Good Evening Everyone. I have just started learning how to communicate with an Agilent 8753ES via GPIB to USB interface, prior to yesterday I did not know what a GPIB interface was, and I have some rather noobish questions that I am hoping for some guidance on.
I have installed Keysight Connection Expert, LabView, and NI Measurements and Automation. I don't know if I need the two latter software packages. I also don't really understand what exactly they are or how to use them.
My initial task is to perform a calibration on the network analyzer and save that cal data over the GPIB interface to a laptop. That cal data will then also be loaded back to the network analyzer. Later on when I perform some tests I will need to save that data as well for further analysis.

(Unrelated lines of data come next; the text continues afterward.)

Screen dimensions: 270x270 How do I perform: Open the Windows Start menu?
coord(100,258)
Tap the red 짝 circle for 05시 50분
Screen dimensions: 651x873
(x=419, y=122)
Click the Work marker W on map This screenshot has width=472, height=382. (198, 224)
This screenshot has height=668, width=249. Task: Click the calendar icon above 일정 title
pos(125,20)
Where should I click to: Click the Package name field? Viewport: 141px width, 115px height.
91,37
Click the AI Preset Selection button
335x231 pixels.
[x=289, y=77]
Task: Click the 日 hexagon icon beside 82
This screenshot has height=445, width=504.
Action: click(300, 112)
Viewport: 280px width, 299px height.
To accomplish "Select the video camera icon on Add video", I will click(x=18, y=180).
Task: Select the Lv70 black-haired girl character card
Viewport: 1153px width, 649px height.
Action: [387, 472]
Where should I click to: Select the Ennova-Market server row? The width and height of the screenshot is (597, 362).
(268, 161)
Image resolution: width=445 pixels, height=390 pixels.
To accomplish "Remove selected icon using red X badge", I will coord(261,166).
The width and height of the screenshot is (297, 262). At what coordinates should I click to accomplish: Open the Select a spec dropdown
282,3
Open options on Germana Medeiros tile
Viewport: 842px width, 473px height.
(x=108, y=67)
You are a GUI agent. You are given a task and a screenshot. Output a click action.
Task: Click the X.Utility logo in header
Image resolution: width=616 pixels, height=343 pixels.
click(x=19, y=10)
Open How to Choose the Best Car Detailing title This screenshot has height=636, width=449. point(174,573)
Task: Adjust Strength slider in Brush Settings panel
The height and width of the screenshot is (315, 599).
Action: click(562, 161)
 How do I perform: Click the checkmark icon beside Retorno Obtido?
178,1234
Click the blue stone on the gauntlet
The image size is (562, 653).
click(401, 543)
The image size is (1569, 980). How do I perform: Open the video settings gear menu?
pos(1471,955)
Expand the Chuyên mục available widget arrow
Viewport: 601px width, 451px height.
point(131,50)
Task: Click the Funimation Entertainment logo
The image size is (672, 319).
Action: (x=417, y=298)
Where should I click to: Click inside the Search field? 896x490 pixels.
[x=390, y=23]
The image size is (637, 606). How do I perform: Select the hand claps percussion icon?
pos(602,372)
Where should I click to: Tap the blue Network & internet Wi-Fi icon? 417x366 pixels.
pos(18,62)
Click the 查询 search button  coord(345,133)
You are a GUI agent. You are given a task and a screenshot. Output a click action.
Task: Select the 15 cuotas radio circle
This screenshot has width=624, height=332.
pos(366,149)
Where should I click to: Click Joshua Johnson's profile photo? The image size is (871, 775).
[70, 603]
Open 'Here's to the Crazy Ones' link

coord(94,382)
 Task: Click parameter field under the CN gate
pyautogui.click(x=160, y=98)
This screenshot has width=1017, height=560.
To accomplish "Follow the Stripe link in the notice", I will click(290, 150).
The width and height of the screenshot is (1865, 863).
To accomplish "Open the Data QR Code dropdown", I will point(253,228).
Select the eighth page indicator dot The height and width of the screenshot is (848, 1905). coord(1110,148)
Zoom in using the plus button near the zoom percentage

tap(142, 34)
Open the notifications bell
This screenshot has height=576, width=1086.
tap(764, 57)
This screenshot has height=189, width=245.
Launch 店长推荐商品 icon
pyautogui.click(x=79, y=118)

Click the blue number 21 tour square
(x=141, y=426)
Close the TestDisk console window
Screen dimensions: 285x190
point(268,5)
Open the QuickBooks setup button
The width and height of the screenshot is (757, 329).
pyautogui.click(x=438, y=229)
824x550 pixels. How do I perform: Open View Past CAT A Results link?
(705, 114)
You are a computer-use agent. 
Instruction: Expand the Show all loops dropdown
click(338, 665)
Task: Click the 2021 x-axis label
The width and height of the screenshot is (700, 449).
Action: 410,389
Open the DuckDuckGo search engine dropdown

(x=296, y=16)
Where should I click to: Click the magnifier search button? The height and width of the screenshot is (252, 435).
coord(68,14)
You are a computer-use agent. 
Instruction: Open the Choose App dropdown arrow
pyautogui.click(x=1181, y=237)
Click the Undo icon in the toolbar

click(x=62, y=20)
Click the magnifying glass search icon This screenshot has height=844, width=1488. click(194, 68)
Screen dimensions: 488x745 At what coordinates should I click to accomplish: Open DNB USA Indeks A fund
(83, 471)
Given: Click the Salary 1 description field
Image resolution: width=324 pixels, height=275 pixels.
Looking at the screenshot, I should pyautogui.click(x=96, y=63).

Can I do all of this with the Keysight Interactive IO program? I have the programmers guide and I see the examples but don't know how to load a program and run it within the network analyzer, or even if that is worded correctly. Any assistance is greatly appreciated!
There's no way to run your own programs on the 8753, whereas it is on the Windows based PNAs.
As I stated before, I don't think there's a way of saving calibration files onto a laptop. At least not easily. The manual does say
"OUTPDATF outputs the error corrected data from the active channel in the current output format. This data may be input to the analyzer using the INPUDATA command."
So its possible to save the error corrected data, which possibly has the calibration coefficients, and put them back. But maybe it does not have the error correction data.
If I were you, I would start a new thread, with a title such as
"Ping Dr_Joel - can I save calibration data from an 8753ES to a laptop?"
and ask the real expert, Dr_Joel, - one of the main designers of the 8753 series. He is "God" when it comes to the 8753 - and I'm an atheist ! He may be able to tell you a supported way, or perhaps a way that will work, that's unsupported.
(He might also tell you to upgrade to a later machine, but of course that's not always practical for companies).
You can save data, along with the calibration, to an internal floppy disk or internal memory. You could do that by GPIB. But I don't know a way of retrieving them with GPIB.
You can also save one set of parameters to a register named UPRESET, which is a user preset function, and will store the calibration data, so the VNA starts up with that data. But that's not really what you want, as you only have one set of data.
Remember you are supposed to re-calibrate if the temperature changes by more than 1 deg C.
I assume you are writing code from a lesser competent person to make measurements, without re-calibrating. It might be easier to get an ECal, and tell them to connect cables to the ECal first.
I said I would give you the source code of the program I wrote. Bear in mind
* It is command line driven - I'm not keen on GUIs, as I can do things quicker without them.
* It was written for an National Instruments card
* It has only ever been compiled on a SPARC running Solaris 9 or 10.
* I would expect it to compile with an NI card, the NI drivers on a Linux or Unix system.
* I never intended it for distribution, so there's no documentation, apart from a few bits in the program which print some information.
* It is quite messy, as it had things I intended adding, but never did. It really needs a total cleanup, but I'm not really that motivated, as I wrote it for myself. But I have attached it anyway.
* Use at your own risk. If it screws up your VNA, formats your hard drive, don't come moaning to me!